*Work item:*
Work through the data and report how many lines include the string "will", giving the number alone.

*Input material:*
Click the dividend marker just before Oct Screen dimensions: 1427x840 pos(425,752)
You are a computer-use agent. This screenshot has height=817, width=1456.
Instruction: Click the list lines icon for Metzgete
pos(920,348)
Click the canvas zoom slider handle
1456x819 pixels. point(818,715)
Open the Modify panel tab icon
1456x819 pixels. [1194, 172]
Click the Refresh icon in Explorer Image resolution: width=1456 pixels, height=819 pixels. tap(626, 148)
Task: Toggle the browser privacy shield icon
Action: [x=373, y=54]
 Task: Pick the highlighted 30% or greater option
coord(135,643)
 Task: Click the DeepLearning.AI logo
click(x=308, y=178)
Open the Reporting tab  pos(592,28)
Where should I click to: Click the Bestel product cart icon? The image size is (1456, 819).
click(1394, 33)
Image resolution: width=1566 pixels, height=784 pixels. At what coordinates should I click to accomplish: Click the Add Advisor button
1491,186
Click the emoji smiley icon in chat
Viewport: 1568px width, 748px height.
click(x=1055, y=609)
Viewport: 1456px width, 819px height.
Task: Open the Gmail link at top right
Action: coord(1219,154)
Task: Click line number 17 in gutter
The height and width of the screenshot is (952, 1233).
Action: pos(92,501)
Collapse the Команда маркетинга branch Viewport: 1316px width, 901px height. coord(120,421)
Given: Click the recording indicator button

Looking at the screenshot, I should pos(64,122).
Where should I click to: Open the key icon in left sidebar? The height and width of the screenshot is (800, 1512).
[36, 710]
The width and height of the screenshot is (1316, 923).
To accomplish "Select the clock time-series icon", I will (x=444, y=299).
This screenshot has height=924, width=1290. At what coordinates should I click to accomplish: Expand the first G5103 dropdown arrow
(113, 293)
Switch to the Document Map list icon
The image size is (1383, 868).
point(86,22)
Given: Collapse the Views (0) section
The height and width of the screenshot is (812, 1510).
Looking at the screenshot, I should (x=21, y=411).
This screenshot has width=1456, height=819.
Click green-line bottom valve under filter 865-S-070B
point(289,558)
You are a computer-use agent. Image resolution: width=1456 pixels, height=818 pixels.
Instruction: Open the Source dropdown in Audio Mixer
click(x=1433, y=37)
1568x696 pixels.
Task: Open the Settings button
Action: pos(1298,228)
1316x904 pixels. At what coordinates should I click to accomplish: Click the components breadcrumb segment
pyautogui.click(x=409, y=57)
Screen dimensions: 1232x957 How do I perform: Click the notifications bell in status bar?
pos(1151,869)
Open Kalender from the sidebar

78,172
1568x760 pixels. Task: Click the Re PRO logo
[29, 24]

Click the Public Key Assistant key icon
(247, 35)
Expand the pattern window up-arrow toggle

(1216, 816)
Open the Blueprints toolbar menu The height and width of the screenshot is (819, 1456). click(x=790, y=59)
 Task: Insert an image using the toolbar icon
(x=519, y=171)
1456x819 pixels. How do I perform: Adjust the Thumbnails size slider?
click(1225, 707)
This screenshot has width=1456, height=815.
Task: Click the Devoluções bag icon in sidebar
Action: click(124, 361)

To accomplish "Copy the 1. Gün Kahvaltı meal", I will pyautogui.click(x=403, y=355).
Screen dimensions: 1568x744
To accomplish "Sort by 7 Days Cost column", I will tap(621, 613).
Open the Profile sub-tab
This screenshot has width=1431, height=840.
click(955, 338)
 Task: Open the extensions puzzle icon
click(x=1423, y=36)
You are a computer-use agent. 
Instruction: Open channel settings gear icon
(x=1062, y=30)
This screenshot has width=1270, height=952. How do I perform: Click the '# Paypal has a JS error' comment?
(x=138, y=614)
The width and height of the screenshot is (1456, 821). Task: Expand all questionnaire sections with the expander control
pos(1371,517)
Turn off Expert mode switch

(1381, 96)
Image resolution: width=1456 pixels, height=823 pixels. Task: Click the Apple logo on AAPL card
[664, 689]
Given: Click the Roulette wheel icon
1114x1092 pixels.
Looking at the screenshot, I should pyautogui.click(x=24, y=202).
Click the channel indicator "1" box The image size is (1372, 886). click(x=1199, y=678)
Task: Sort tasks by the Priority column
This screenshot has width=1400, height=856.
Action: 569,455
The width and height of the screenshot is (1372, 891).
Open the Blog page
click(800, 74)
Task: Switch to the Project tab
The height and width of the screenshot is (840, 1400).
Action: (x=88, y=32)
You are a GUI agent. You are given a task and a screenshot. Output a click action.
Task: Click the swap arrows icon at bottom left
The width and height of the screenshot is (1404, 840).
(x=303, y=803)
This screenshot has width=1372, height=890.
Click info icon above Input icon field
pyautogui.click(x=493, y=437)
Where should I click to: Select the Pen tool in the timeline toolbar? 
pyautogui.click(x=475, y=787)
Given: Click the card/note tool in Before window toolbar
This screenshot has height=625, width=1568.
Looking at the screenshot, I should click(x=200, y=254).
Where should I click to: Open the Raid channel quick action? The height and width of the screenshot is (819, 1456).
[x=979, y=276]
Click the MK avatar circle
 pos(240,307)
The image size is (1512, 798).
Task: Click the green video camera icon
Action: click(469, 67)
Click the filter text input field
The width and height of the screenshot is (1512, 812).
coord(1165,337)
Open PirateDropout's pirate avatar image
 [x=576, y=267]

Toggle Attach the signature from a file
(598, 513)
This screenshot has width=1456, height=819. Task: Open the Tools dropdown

*Result of this exercise:*
3